Inside the Healthcare Crisis in a Village Where the Nearest Doctor is 40 Kilometers Away

In the heart of Jharkhand’s dry plains lies the small village of Barwadih—a place of lush fields, red soil, and startling silence during emergencies.

Here, when someone falls sick, it’s not a question of what medicine to take—it’s a question of how to get to the medicine.

The nearest Primary Health Centre (PHC) is 40 kilometers away. No public transport. No ambulance. Just dusty roads, overgrown fields, and an unreliable mobile signal.

When Distance Becomes Deadly

Last year, eight-months-pregnant Sunita Devi began bleeding at night. Her husband, Manoj, ran door to door for help, but no one in the village had a vehicle. By the time he arranged a tractor at dawn to take her to the town hospital, it was too late.

Sunita lost the baby.

“She cried not from pain, but from helplessness,” Manoj recalls, his voice barely a whisper.

This isn’t a rare story. It’s a routine one. From snakebites to high fever, from malnutrition to childbirth—every rural health crisis becomes a race against distance.

A Broken System

India’s rural healthcare system was designed to offer basic care within a 5 km radius, yet in practice, 80% of rural India still lacks immediate access to doctors, nurses, or even essential medicines.

The local sub-health center in Barwadih has been non-functional for three years. No doctor ever joined. The building stands—locked, decaying, and covered in cobwebs.

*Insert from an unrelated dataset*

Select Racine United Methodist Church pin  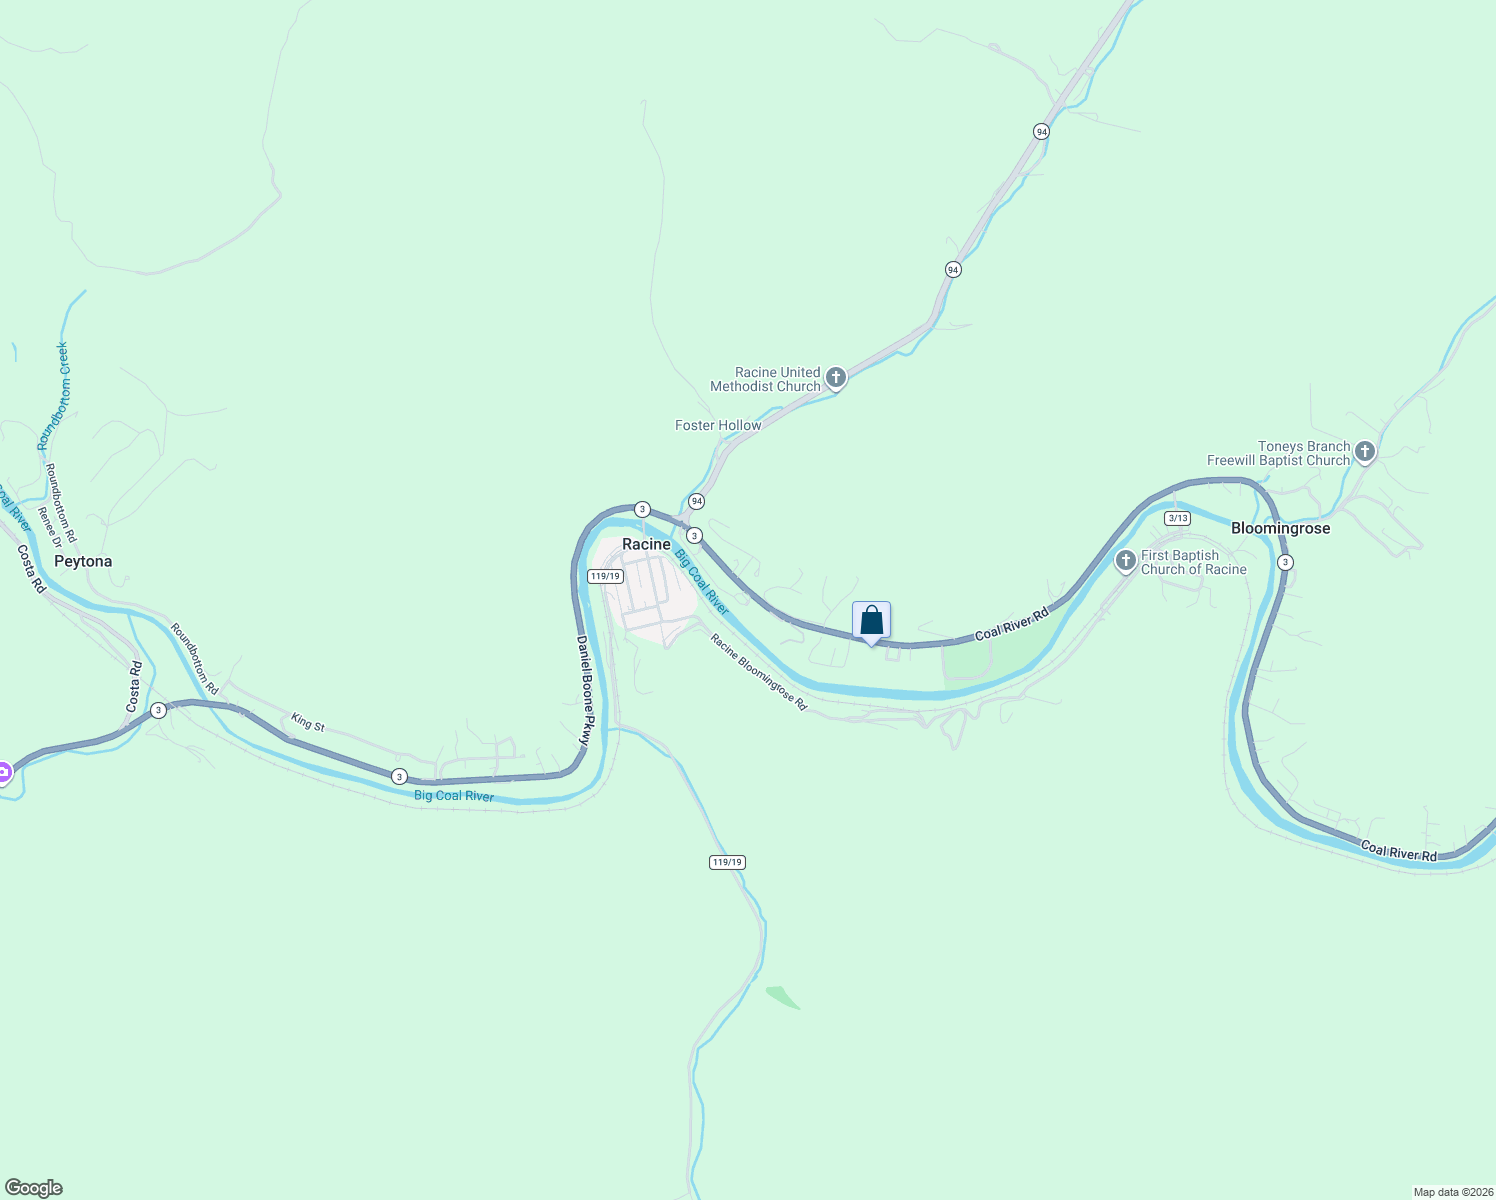(x=836, y=378)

During COVID-19, villagers relied on a schoolteacher who Googled symptoms and used home remedies. They weren’t rejecting modern medicine—they simply didn’t have access to it.


The Women Who Stepped In

With government help nowhere in sight, local women took charge. Led by Rekha Devi, a group of ASHA workers and volunteers formed a health awareness circle. They travel to nearby areas, conduct health checks, maintain birth records, and even organize informal first-aid camps using basic training they received years ago.

“We’re not doctors,” Rekha says, “but we can’t sit and watch our people die.”

They are unpaid for most of their work. They face social stigma. But they show up.

What the Crisis Teaches Us

Barwadih’s story is not about just one village—it’s a mirror for thousands across India.

It shows us how lack of infrastructure is not just a gap—it’s a wound. It proves that “healthcare access” in policy papers means very little when boots on the ground are absent. It reminds us that health is a right—not a privilege for the urban few.


Ink of Impact’s Take

We write about these forgotten geographies not to shock, but to shake consciousness. The rural health crisis in India is not invisible—it’s just ignored. Until the day comes when a tractor at dawn is no longer a mother’s last hope, we must keep telling these stories.